Return, word for word, the stretch from "It was like, anytime" through "against fighting types." in the conversation below about introducing the study of physics.

═══ Text for analysis

That's way more hedging than I expected you to do.
I thought we'd get one three-letter answer.
Sorry.
100% for sure, you guys.
All right.
Hold on.
Wait, let me try some.
Yeah, that's good.
Oh, yeah.
So what's up?
So I was wondering how to introduce the fact that I study physics without having people
grown or say that they hated their high school class.
Might as it just, I'm getting my PhD in motion.
Ooh.
That's good.
Ooh.
Oh.
Just step back a little bit.
Just step back one little bit.
We're going to do both of you.
Okay.
Perfect.
Right there.
Right there.
Right there.
Why did they have to step?
James is not a bear.
No.
Careful.
Careful.
No, they were in the spot.
Well, they were in the spot.
I just really want to focus on James, because James studies physics.
He's not going to have a lot of opportunities for this level of attention.
So I just want to make sure he gets his moment.
James, next time somebody drops something or does something that physics is in, to be
there, that could be anytime somebody moves or interacts with particles.
Sometimes something real physics happens.
You could just be like, you know, the reason that happened was physics, and then give him
like a little, just a little taste of something interesting, like a bonbon that you know.
And then they'll be like hooked, you know, they'll be like, I wish you knew more about
this.
And you'll be like, good news.
Physics is better PR because I was thinking that I can't think of a schoolhouse rock song
about physics.
It was like, anytime anything happens when heat or energy is transferred between two
things.
Is that physics?
Which one is it?
See, I don't know.
Because there wasn't a fucking schoolhouse rock song about it.
Can you say you're getting a PhD in psychics, which is what I think the word physics is
half the time that I see it written on a page.
It's super effective at the gym because it's good against fighting types.
James, you're pandering to me specifically, but I appreciate it.
Just say you're getting a PhD in Pokemon.
People can even do it.
I was asking.
James, do we have a second alone?
Uh-oh.
Everybody stop listening for a second.
What's physics?
Like, I know basically what it is, but like 95 fucking percent of you that just laugh,
you're only kind of sure what it is.
Super quick.
Uh, yeah.
So, if you want to look at the study of, uh...
Rock, dude.
We're going to have to come more correct than that.

══════
═══ Records shown

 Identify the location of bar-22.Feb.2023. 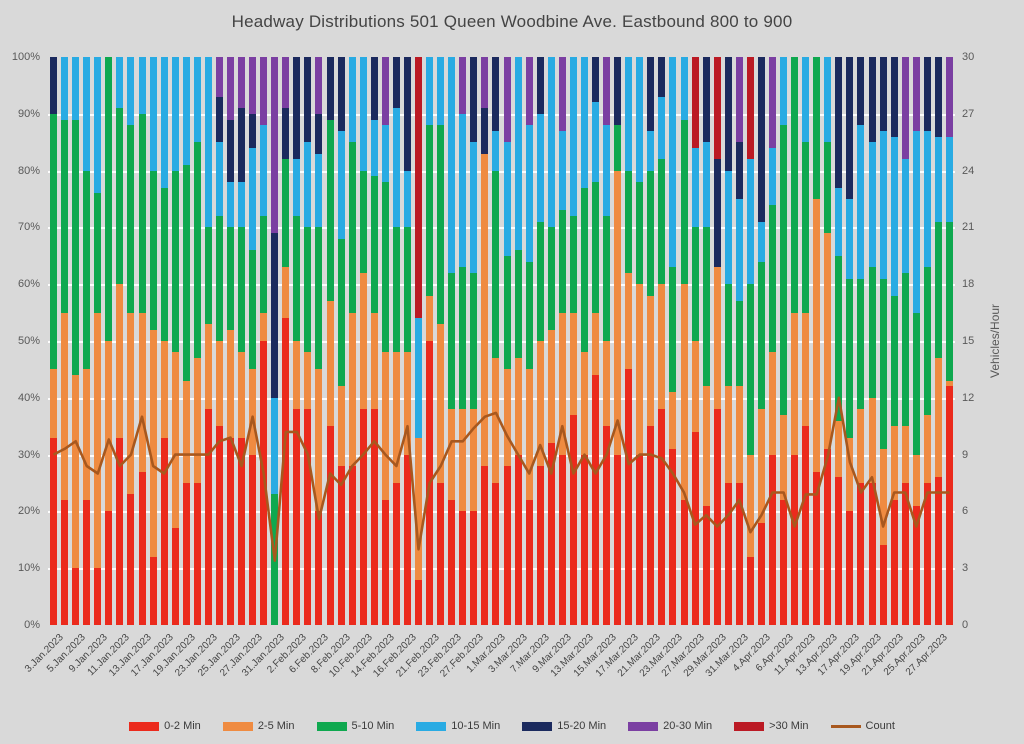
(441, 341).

══════
═══ Records shown

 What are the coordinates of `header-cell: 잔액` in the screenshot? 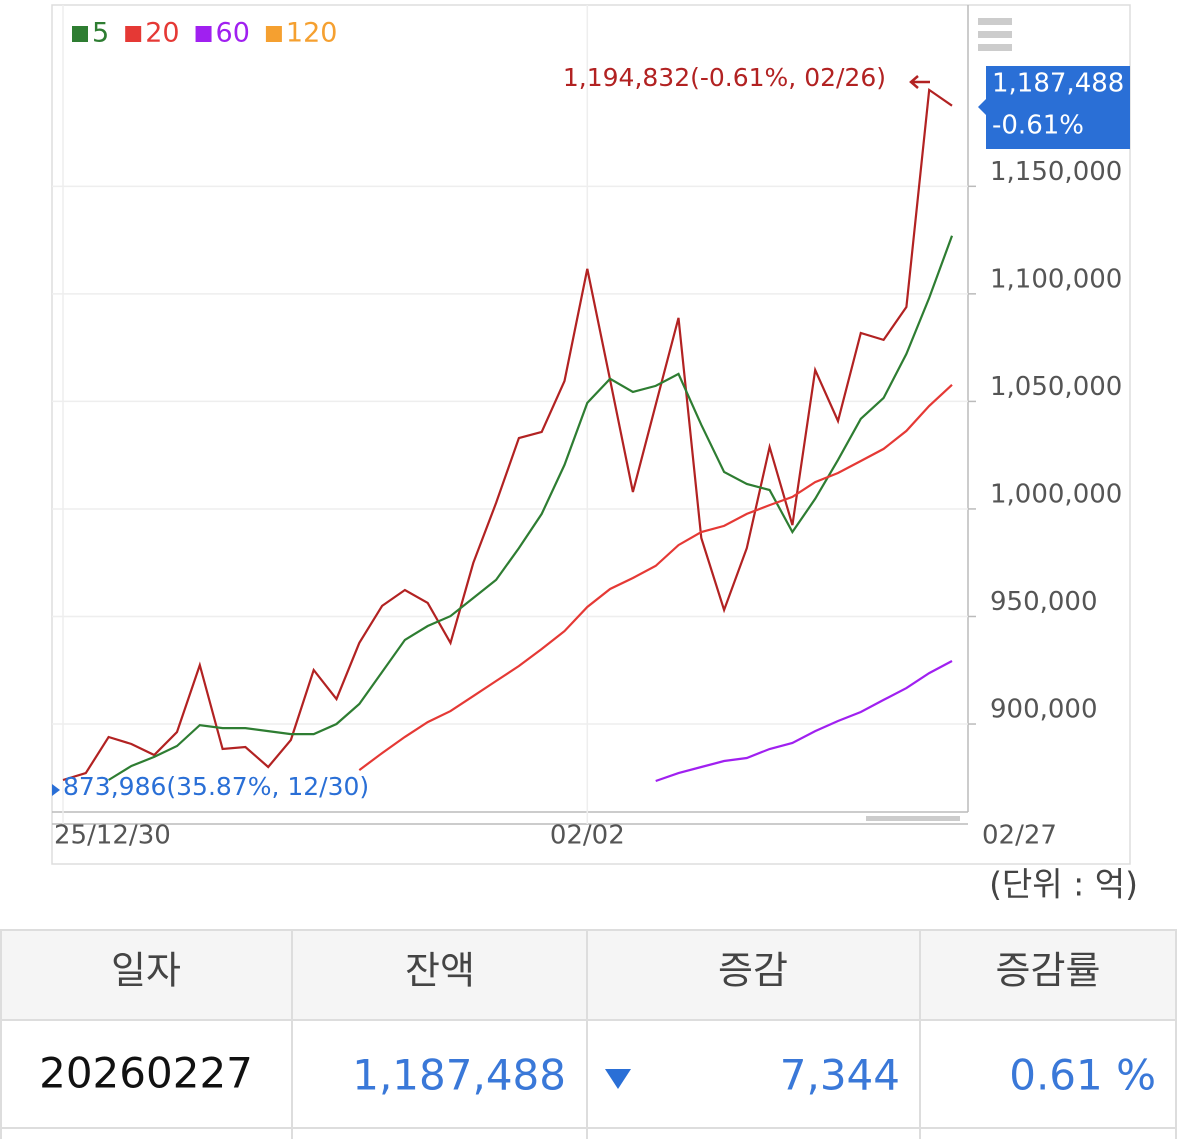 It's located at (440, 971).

══════

-- Solution to the exercise --
It was like, anytime anything happens when heat or energy is transferred between two
things.
Is that physics?
Which one is it?
See, I don't know.
Because there wasn't a fucking schoolhouse rock song about it.
Can you say you're getting a PhD in psychics, which is what I think the word physics is
half the time that I see it written on a page.
It's super effective at the gym because it's good against fighting types.